The translation of our laboratory findings to the field needs further research. Whereas the dorsablend was very attractive in the laboratory, field catches of the dorsablend trap were low although selectively attracting B. dorsalis. Commercial baits were also more attractive. However, female B. dorsalis flies were frequently observed on and around the dorsablend trap without entering the trap (T.D.B., personal observation). The lack of trap entry could be due to low amounts of volatiles in our blends, the short field life of these lures compared to the control, and the inadequate control of release rates and ratios over time. It may also indicate that some important compounds detected at short range are missing in the dorsablend or in the trap.

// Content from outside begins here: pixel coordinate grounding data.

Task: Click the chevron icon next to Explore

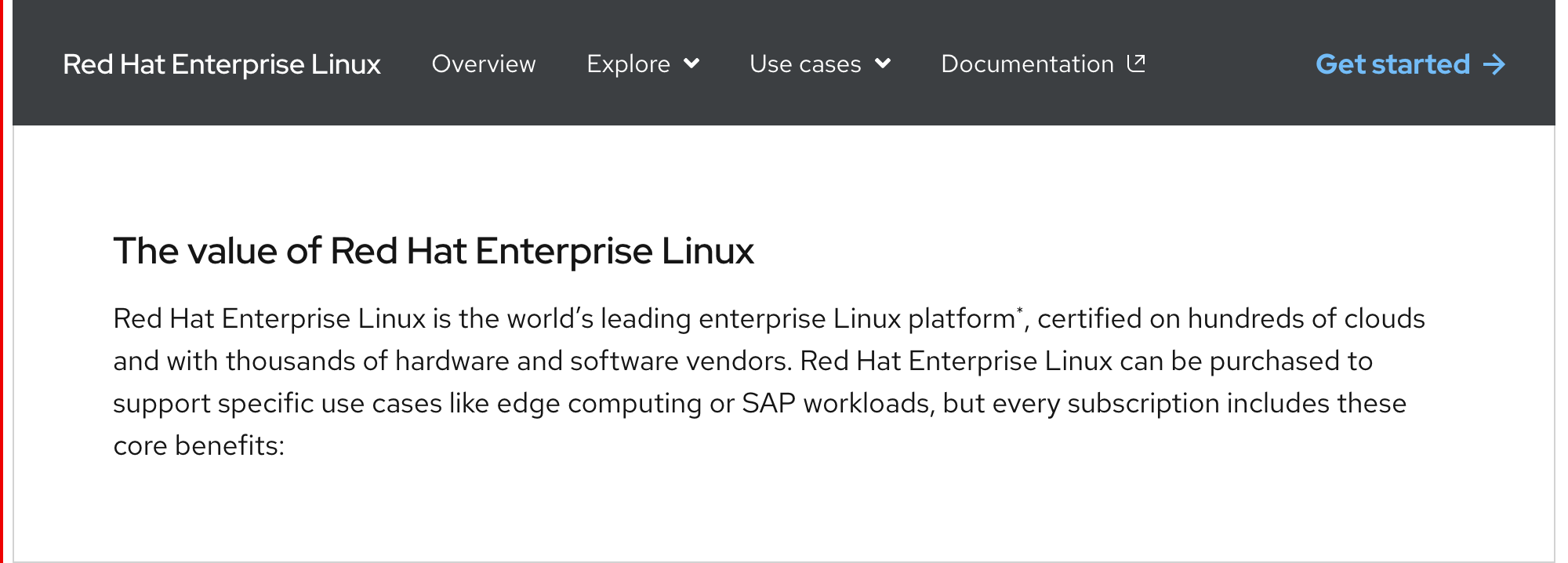Action: coord(691,64)
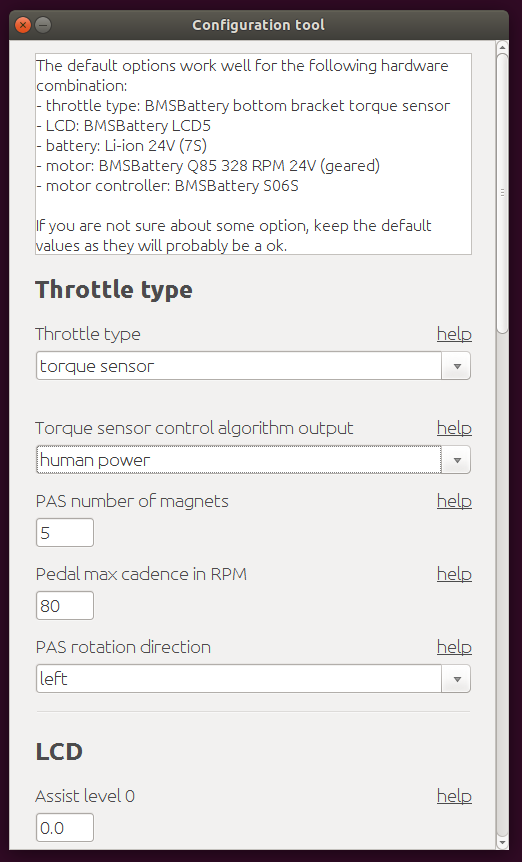Viewport: 522px width, 862px height.
Task: Close the Configuration tool window
Action: (23, 25)
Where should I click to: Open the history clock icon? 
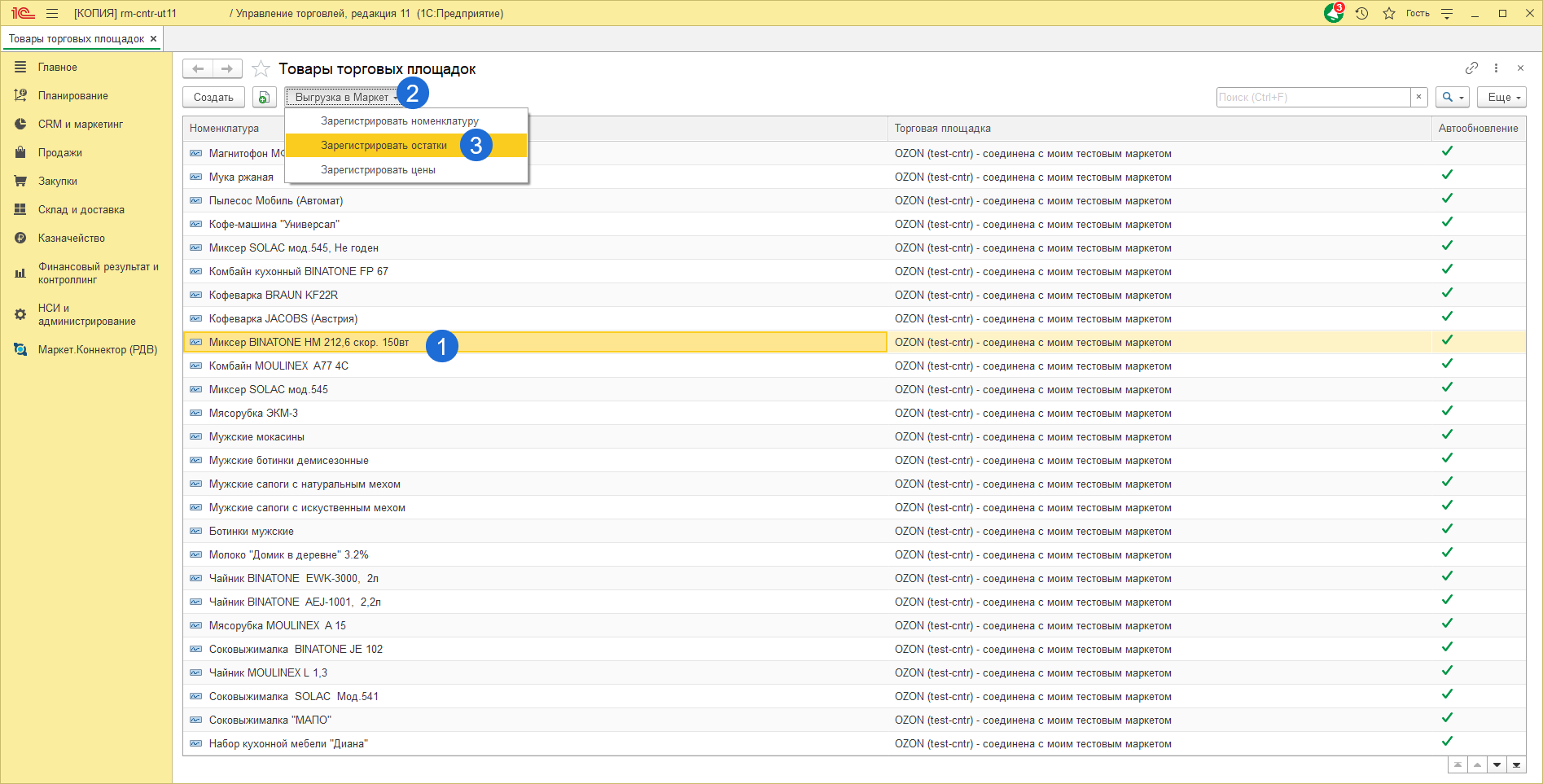pos(1361,13)
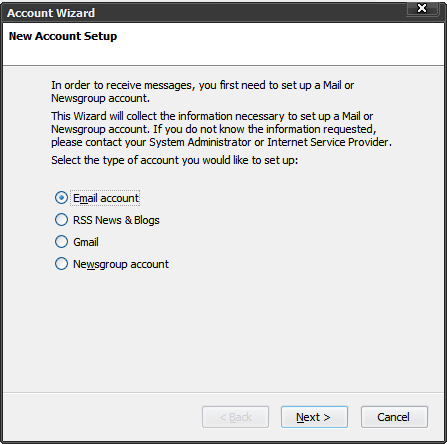Click the 'New Account Setup' heading
Screen dimensions: 447x444
point(63,36)

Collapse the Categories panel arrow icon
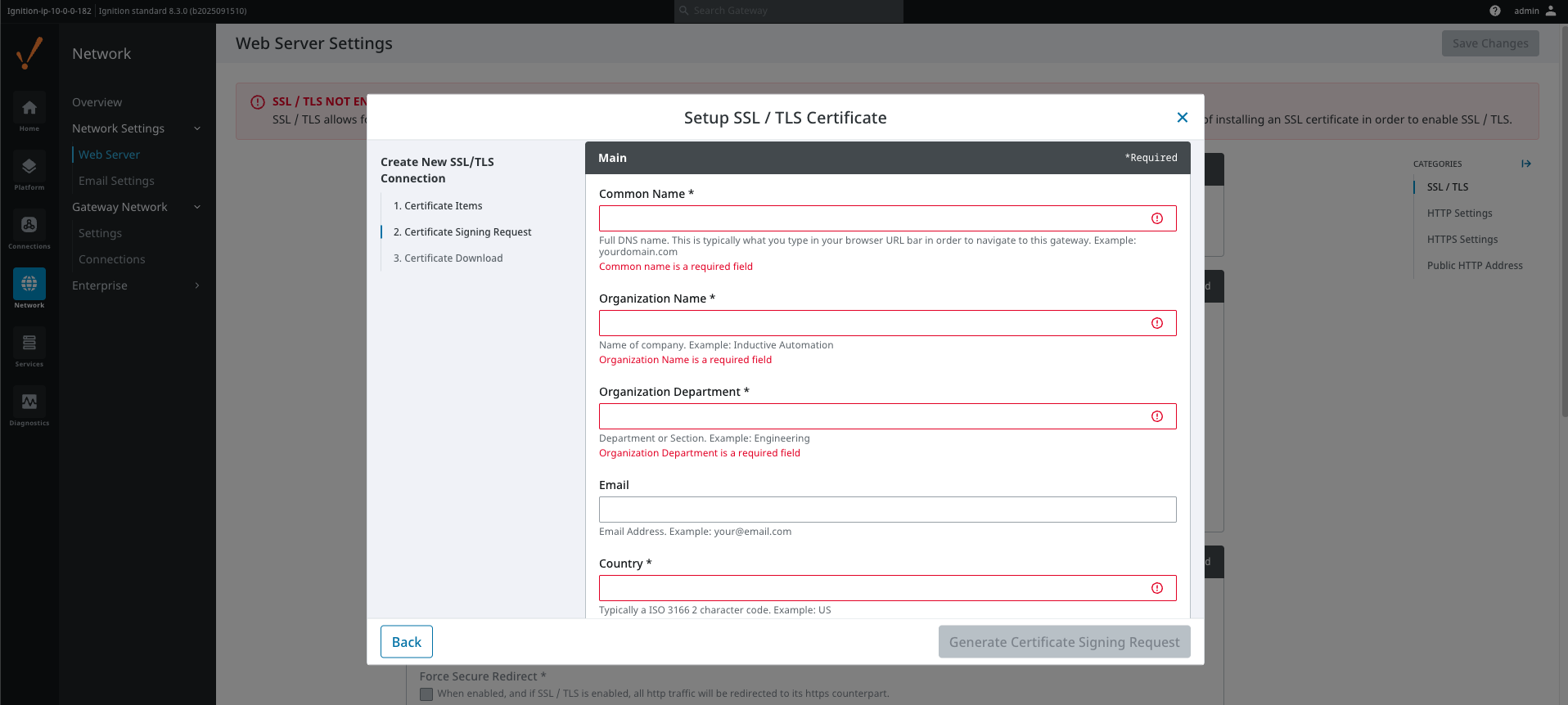click(x=1526, y=164)
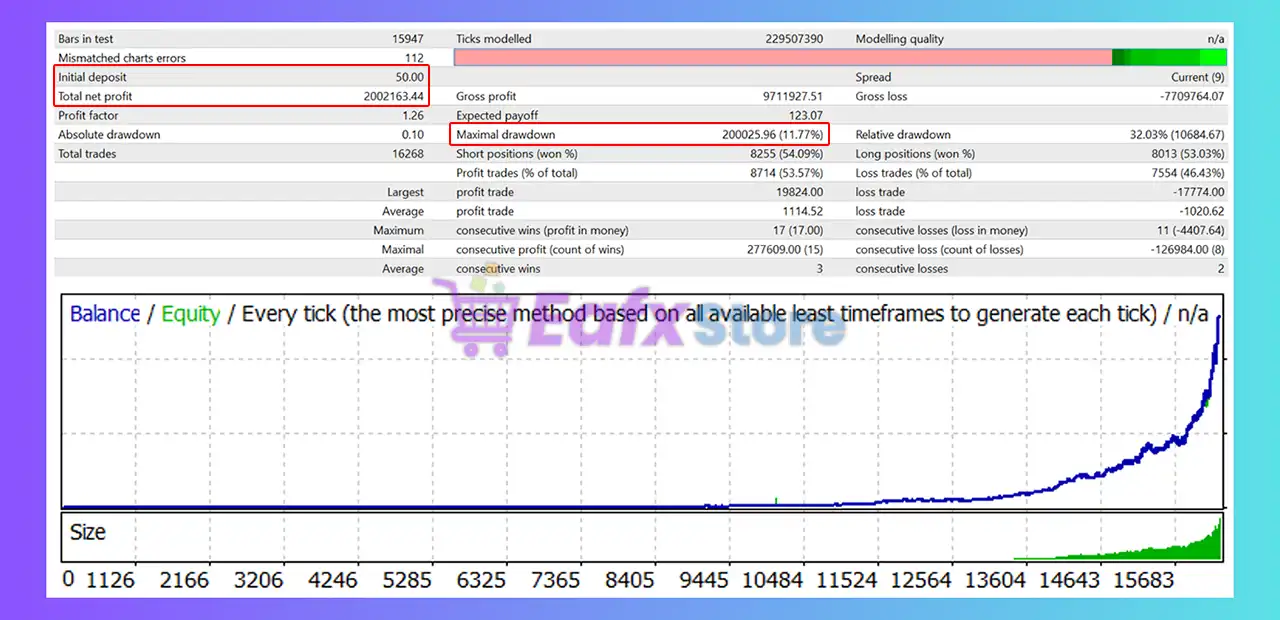Click the Size label in the lower panel

[x=88, y=532]
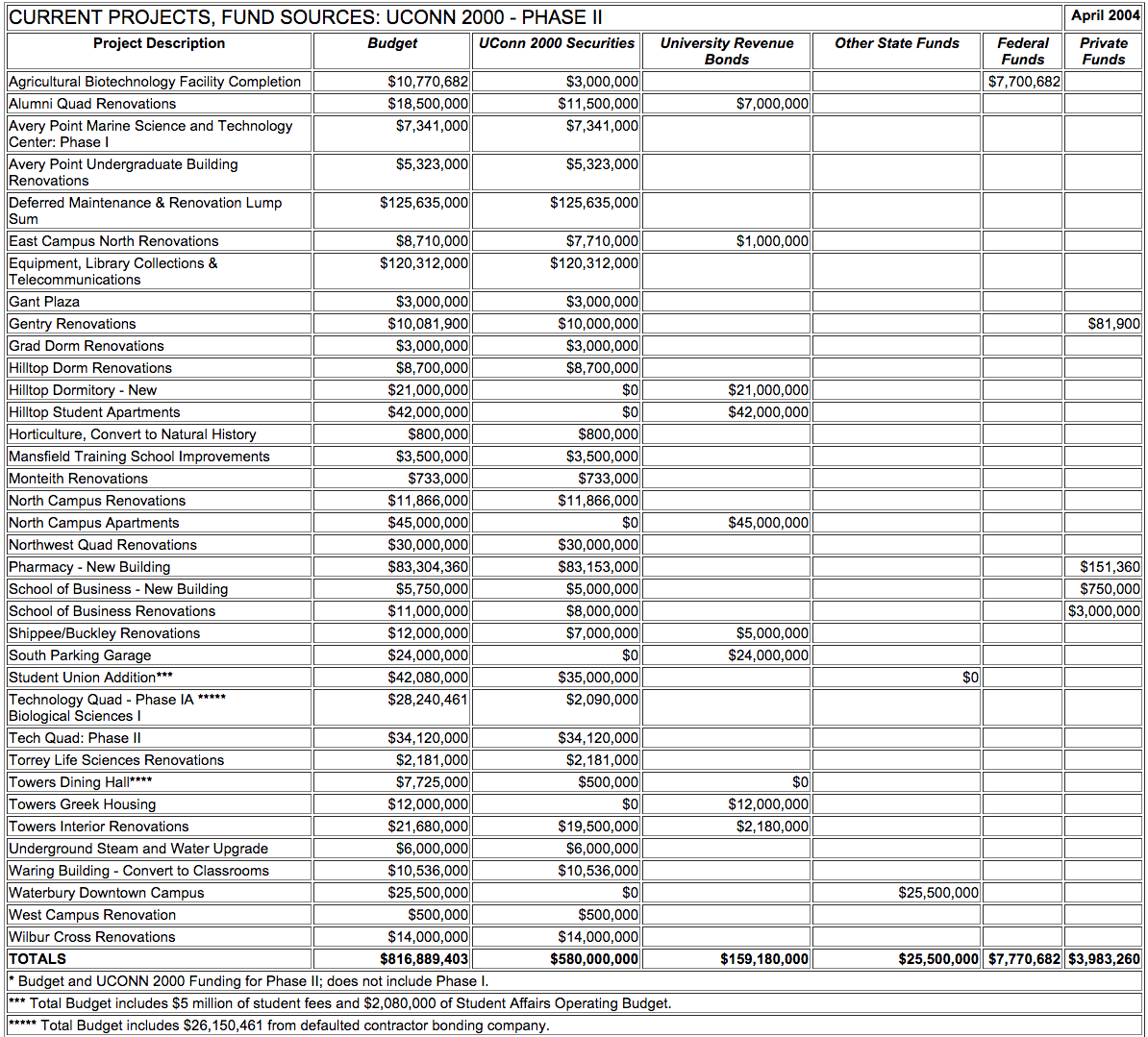Select the Other State Funds header
This screenshot has width=1148, height=1037.
coord(896,43)
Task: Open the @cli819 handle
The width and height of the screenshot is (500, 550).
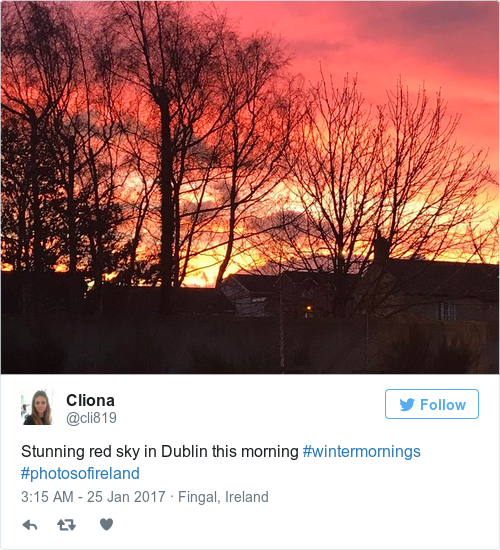Action: pyautogui.click(x=91, y=418)
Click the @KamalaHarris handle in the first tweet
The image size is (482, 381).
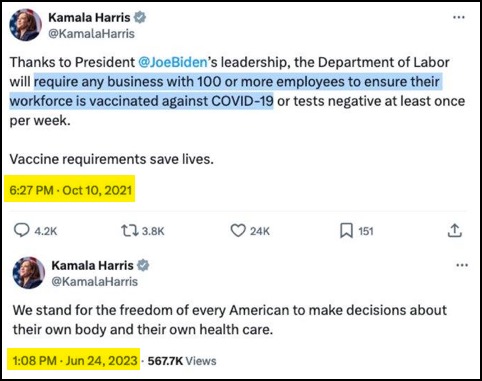[x=91, y=34]
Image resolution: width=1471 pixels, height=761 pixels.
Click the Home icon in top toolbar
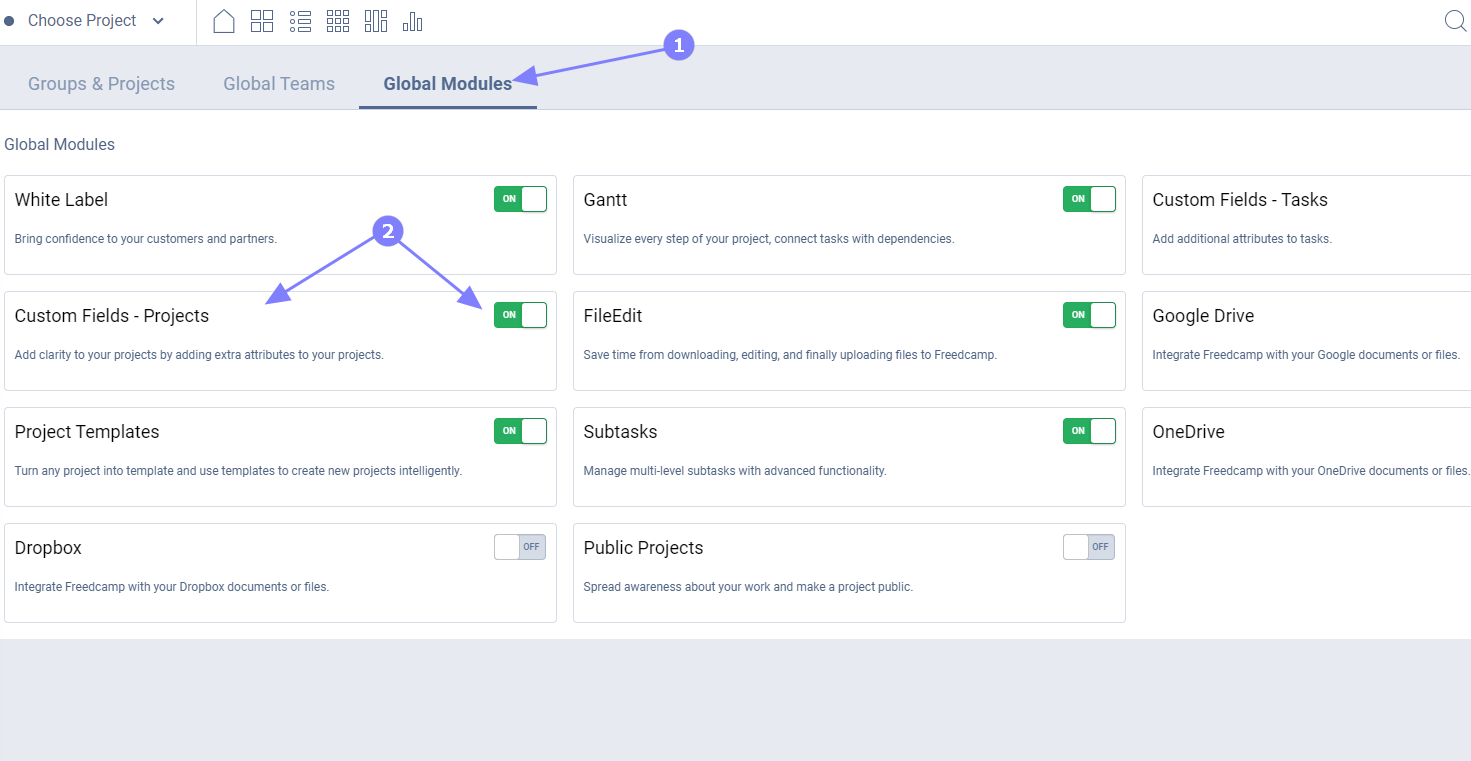[224, 21]
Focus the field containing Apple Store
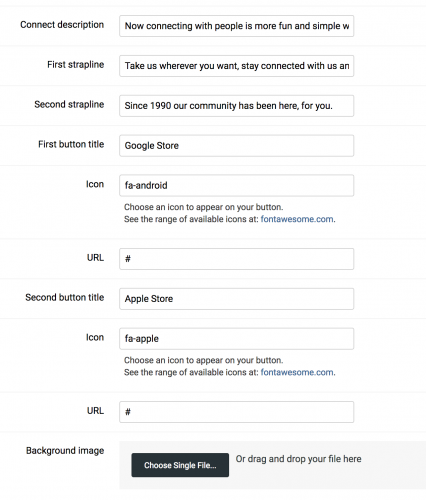Screen dimensions: 426x500 point(236,299)
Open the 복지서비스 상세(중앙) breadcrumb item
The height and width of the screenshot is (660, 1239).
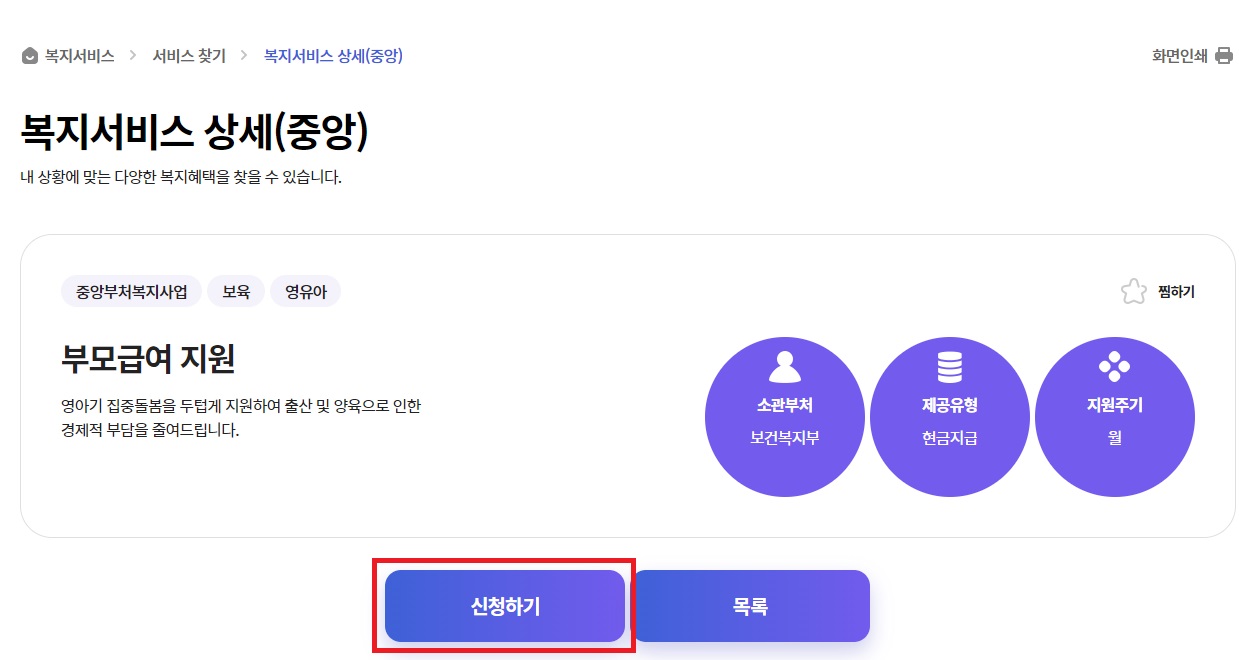point(332,56)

These include water [53,54], as well as several nitrogenous compounds such as ammonia and several amines known as tephritid attractants [27,55], but not detected in our GC-EAD. Generally, identification and quantification of primary amines by GC can be problematic [56]. In addition, detection of these compounds in insects may be dominated through gustatory and ionotropic receptors rather than olfactory receptors [57,58]. Receptor neurons that house ionotropic receptors are typically very small, and responses are often weak, which may affect detectability. Similarly, acetic acid is also detected by coeloconic sensilla and have gone unnoticed in our GC-EAD recordings [59]. Further studies should combine known attractants with the compounds identified here to enhance trap catch and/or the specificity of tephritid lure.